For the moment most of my planes are stored in plastic containers to protect them from dust and humidity, saws, chisels and other tools are hung on a toolboard for now.
12 November 2012 at 10:24 pm #3143I am another retiree much like Ron, been working wood for most of adult life, took a break do to a lot of traveling with my job etc. My first wood working project was a wall cabinet I built all most 40 years mainly to house marking tools, saw blades for my cabinet saw and so forth. Since retiring 3 years ago and for heath reasons I am primarily Hand Tools now, I do keep my Shopsmith and Band Saw handy and a corded drill occasionally but am relying on Hand Tools.
I am also a fan of Christopher Schwarz and am planing on building a tool chest similar to the Anarchist Tool Chest and am building Paul’s bench as we speak.
Steve
Anonymous13 November 2012 at 12:12 am #3146In all honesty, wall cabinets – if you have the wall space – tend to provide better facilities for tool storage than chests and help reduce/eliminate repetitive bending. Chests are great if working in larger workshops or you find yourself relocating from job to job, but so are the smaller tool boxes that can be more easily transported and primed with task specific tool kits.
If anybody has links to free plans or descriptions of wall cabinets that stores planes, chisels and other common tools please post them here 🙂
I’m trying to accumulate as much information as possible that will, in time, boil down to a good cabinet solution for my shop.
Anonymous13 November 2012 at 10:56 am #3158“The Toolbox Book” by Jim Tolpin is a pretty decent and well illustrated read. It no doubt helps expand upon ideas and plans expressed in “The Anarchist Tool Chest” by Chris Schwarz, but – perhaps more importantly – proves the facts that far more options are open to the individual and tool storage can’t be approached with a one size fits all mentality. Every tool kit/set of tools differs and one section within the book helps confirm potential flaws in Chris Schwarz sliding till layout, saw storage and lack of tool specific trays.

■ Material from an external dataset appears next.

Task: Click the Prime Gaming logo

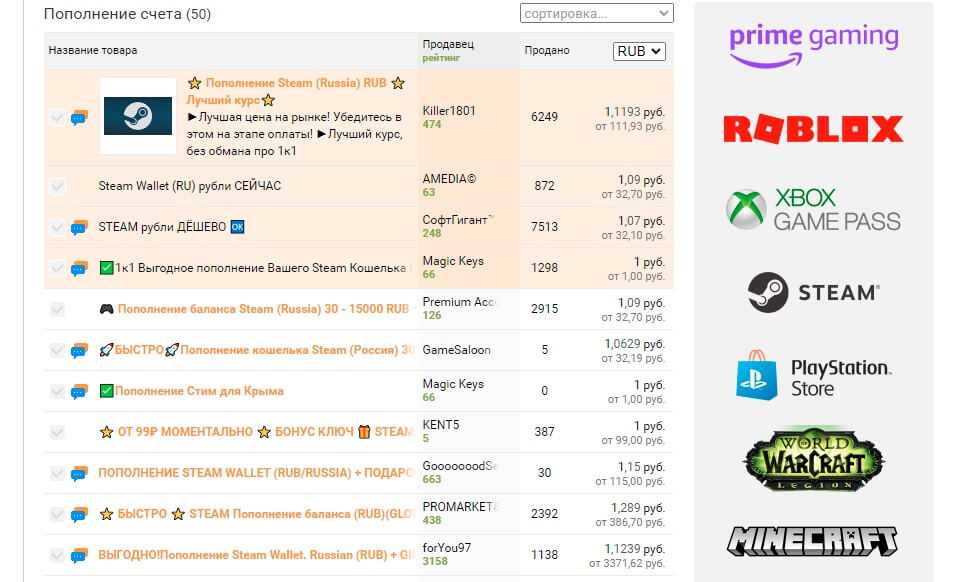Action: (x=813, y=44)
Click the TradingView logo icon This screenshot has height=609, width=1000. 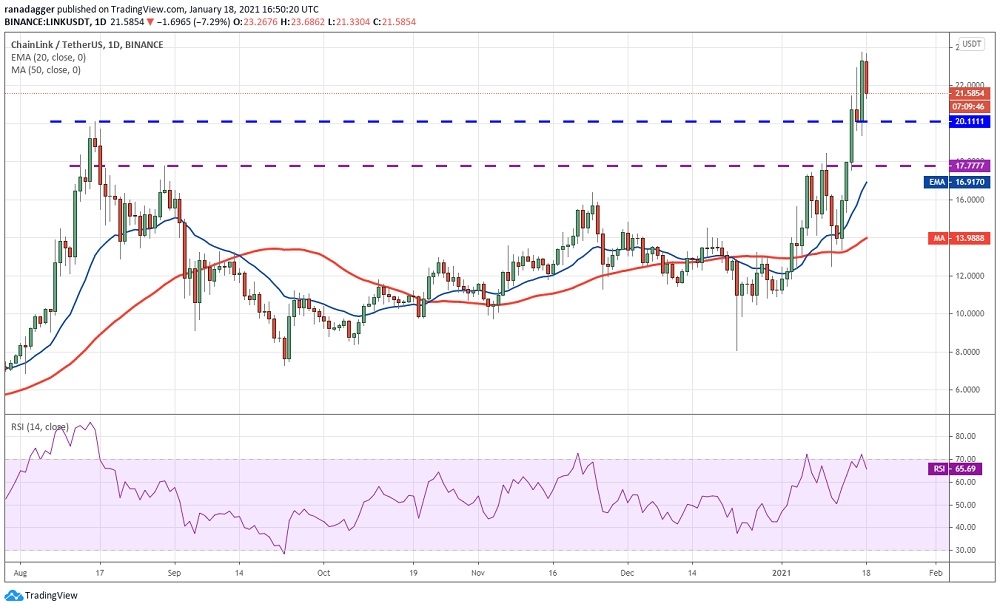(13, 596)
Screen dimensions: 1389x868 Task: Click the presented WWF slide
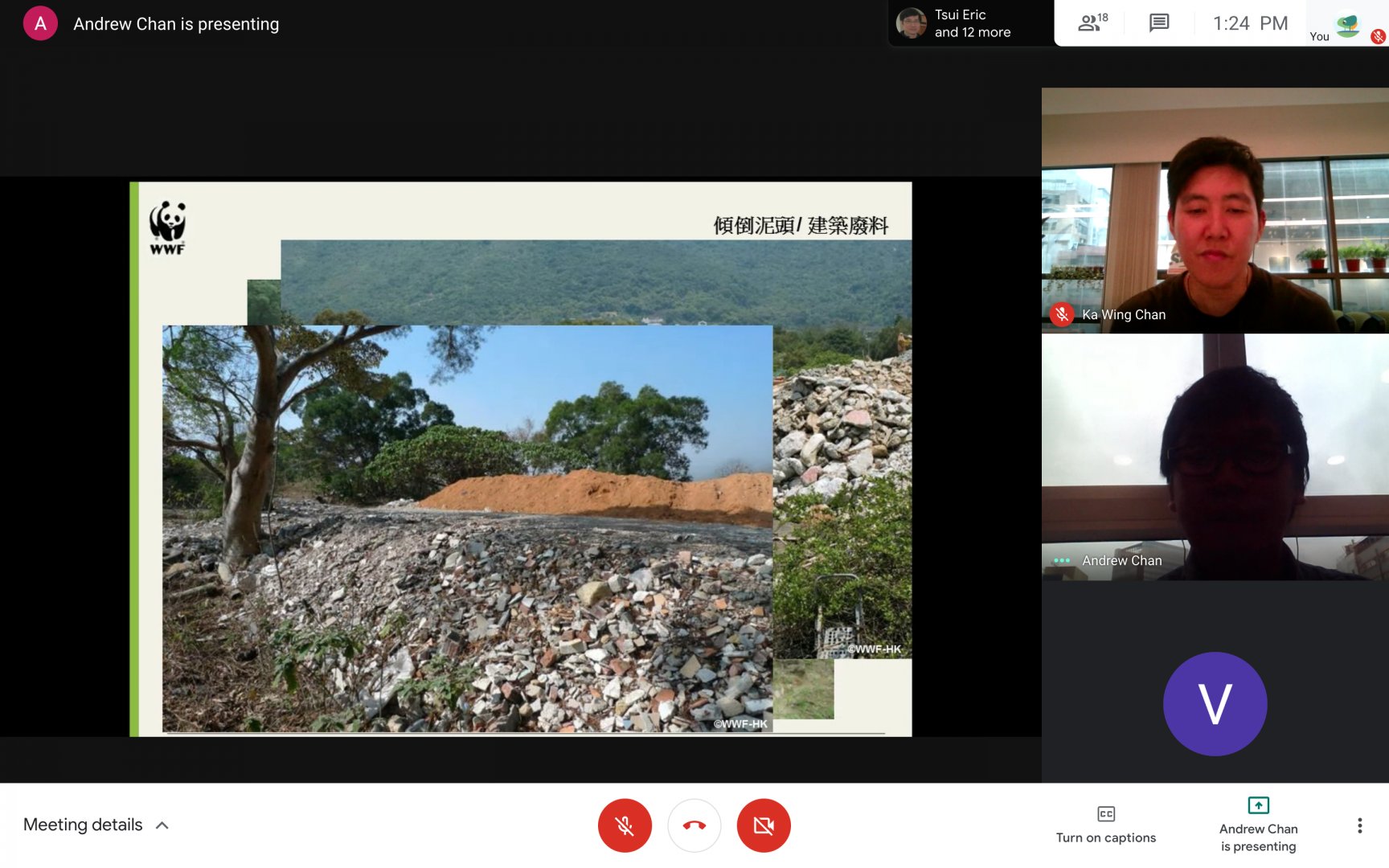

13 November 2012 at 12:20 pm #3159Some of you may have already seen this but Popular Woodworking are documenting the tool cabinet of H. O. Studley. It’s a pretty legendary tool cabinet for so many reasons. An absolutely astonishing cabinet. Have a Google for more images.
http://www.popularwoodworking.com/woodworking-blogs/chris-schwarz-blog/learning-to-speak-studley
http://www.popularwoodworking.com/woodworking-blogs/chris-schwarz-blog/h-o-studley-by-the-numbersGeorge.
I broke down and started building a modest tool box. Its going to have a deep compartment on top for my planes and other large’ish hand tools and two drawers underneath for my chisels and other bits. I’m working in pine but once we get to the tool box project I think I’ll try it in oak. It will add to the weight but since I don’t travel with my tools that doesn’t bother me at all. I keep seeing that great looking redish brown tool box and chest in Pauls videos, anybody know what that might be made of? Its a beautiful piece of furniture, one day I hope to make one like that.